Once you talk to your team and you're confident it's a GIST, the first step is to understand, is it localized, or is it metastatic? So, has it spread? If it's spread, then you're probably talking about lifelong therapy of some kind, Gleevec (imatinib) or not. And in addition, it's one of the tumors where, even if you have metastatic disease, you potentially could get surgical resection of metastatic deposits, depending on how extensive they are, so surgery still has a role to play, even in metastatic disease, where often in other metastatic sarcomas, there isn't a role for surgery. So, asking whether or not the disease is resectable is important, even if you have metastatic disease.

And then, No. 2, I would say, is looking at the mutational profile. So, making sure that your oncologist is sending a mutational profile if the exact mutation isn't known, because that'll help determine whether or not these are targetable, and what kind of drug would be appropriate. There are certain mutations in KIT that are Gleevec-resistant. So you might want to know that. Sometimes we start Gleevec before we have the mutational profile, and then once that comes back, we modify if we need to. Everyone's practice is a little different. So, knowing those two things will be important.

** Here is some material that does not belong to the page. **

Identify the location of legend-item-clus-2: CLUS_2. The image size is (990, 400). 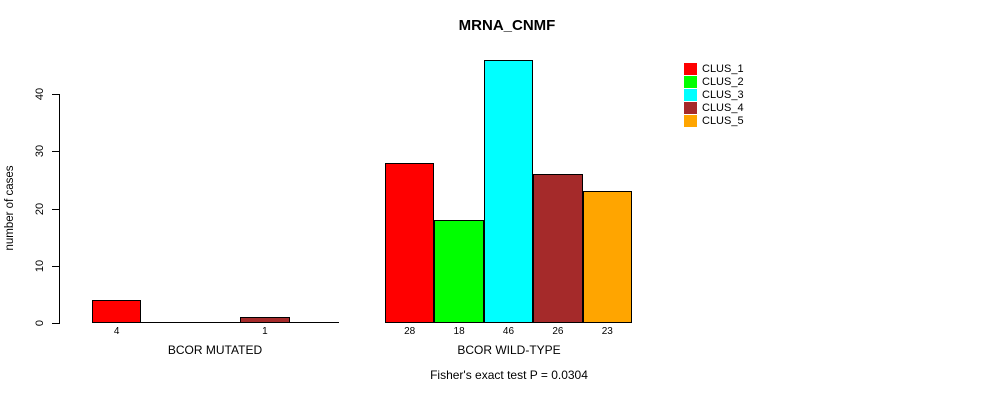
(714, 82).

And then, you want to hopefully get an opinion at somewhere where they see a lot of GISTs, that's the other thing I would recommend. Sometimes patients don't realize that instead of going to the next second-line NCCN-approved drug, maybe there's a clinical trial out there looking at the second line and what should be our new standard of care. And so, patients should know that while Gleevec is often our first line option, when you go to second line, often you'll want to look and see if there's a clinical trial.

Transcript has been edited for clarity and conciseness.